Antes da votação, que ocorreu nesta tarde, em sessão extraordinária, houve uma audiência pública, realizada pela Comissão de Transportes da Câmara Municipal pela manhã, para discutir o tema. O encontro reuniu representantes da Secretaria Municipal de Transportes e da Secretaria Municipal de Desenvolvimento Econômico, sob a condução do presidente do colegiado, vereador Marcelo Diniz (PSD). Também participaram os vereadores Flávio Pato (PSD) e Poubel (PL), vice-presidente e membro votante, respectivamente.

A secretária municipal de Transportes, Maína Celidonio, destacou os estudos desenvolvidos em parceria com o BNDES para avaliar as adaptações necessárias. Segundo ela, a conversão em VLT seria mais viável porque os corredores já possuem calhas e áreas desapropriadas, o que permite uma execução mais ágil.

— Os investimentos são mais altos, mas a qualidade é maior e perdura por mais tempo.
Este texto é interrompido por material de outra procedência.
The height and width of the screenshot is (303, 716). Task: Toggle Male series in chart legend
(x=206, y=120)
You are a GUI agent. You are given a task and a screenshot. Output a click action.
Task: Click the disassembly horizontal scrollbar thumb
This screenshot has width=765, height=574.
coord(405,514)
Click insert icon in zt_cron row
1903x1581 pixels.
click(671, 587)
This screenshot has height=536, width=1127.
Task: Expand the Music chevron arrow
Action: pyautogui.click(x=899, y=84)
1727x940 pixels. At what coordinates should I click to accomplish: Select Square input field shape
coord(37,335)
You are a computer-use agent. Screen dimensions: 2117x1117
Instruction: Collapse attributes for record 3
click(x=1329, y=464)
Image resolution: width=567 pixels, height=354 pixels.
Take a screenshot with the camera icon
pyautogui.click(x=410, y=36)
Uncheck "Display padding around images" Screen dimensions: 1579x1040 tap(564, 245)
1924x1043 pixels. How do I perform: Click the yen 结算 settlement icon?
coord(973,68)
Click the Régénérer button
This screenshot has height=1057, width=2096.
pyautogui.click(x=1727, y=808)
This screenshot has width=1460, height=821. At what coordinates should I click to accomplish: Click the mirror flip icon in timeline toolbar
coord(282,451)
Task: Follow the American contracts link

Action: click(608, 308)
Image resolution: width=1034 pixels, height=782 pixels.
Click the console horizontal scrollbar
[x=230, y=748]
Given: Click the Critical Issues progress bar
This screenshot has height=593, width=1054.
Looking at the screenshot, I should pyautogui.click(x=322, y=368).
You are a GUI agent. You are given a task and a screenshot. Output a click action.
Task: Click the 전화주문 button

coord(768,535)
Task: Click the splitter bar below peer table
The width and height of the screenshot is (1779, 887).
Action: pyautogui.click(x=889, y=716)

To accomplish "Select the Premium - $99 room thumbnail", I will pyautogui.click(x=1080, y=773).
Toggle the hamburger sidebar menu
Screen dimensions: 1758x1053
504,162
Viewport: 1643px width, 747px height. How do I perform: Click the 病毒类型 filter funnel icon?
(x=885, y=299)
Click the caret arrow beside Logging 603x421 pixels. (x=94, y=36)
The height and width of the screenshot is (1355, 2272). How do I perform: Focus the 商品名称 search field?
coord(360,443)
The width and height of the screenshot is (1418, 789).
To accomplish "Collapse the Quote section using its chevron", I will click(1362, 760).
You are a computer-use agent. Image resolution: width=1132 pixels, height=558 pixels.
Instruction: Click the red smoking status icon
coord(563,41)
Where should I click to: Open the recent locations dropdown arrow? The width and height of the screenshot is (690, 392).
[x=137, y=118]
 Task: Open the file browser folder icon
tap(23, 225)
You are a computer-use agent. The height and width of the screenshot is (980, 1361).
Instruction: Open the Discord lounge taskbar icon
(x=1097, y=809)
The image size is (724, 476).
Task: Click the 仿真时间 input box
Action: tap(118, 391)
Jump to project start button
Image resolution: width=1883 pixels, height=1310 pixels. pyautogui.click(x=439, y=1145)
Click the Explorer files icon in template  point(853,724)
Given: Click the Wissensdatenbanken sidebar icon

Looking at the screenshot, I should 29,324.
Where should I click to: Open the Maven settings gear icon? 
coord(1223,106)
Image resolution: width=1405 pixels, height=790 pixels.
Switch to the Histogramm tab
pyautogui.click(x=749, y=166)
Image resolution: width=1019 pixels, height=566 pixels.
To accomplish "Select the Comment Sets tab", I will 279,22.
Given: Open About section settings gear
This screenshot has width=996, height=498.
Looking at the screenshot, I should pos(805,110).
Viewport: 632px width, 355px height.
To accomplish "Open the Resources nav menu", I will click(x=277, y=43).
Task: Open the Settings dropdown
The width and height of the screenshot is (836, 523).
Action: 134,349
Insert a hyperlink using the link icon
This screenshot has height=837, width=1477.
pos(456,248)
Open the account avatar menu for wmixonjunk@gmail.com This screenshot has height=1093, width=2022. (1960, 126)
A vida útil de um ônibus é menor que a de um trem — afirmou.

Sobre as escolhas pela Transcarioca e pela Transoeste, a secretária explicou que estes corredores já são consolidados, e que os gestores já conhecem as características e demandas das vias.

O secretário municipal de Desenvolvimento Econômico, Osmar Carneiro, apresentou os impactos esperados com a implementação do projeto, que incluem benefícios urbanos e ambientais, como a redução de emissões de poluentes; sociais, com diminuição de acidentes de trânsito e geração de renda e empregos; e econômicos, por meio da redução dos custos operacionais.

— Teremos mais previsibilidade, controle e menos acidentes, já que vamos tirar mais carros das ruas — ressaltou.

O secretário também mencionou a possibilidade de adoção dos Veículos Leves sobre Pneus (VLPs):

— Visitamos as duas únicas fábricas do mundo com essa tecnologia, na China. Ela parece promissora em termos de custo-benefício, mas ainda precisamos compreender melhor seu funcionamento.

Durante a audiência, Carneiro também mencionou o projeto do VLT de São Cristóvão, com cinco paradas e 5,2 km de extensão em via dupla.

— Temos a vantagem de integrar o Pavilhão de São Cristóvão, a Quinta da Boa Vista e o Museu Nacional com a estação do VLT de São Cristóvão, o metrô, o trem e os ônibus — explicou. Em audiência anterior na Câmara, Maína Celidonio havia apontado o projeto de São Cristóvão como o de melhor custo-benefício.

Representando o Conselho da Cidade, Atílio Moraes fez críticas à proposta:

— Nos últimos anos, foram elaborados diversos projetos de mobilidade, especialmente para os Jogos Olímpicos, que não resolveram o problema. Estudos antigos apontavam esses corredores como linhas de metrô. Falta uma visão sistêmica sobre o que já foi analisado no passado.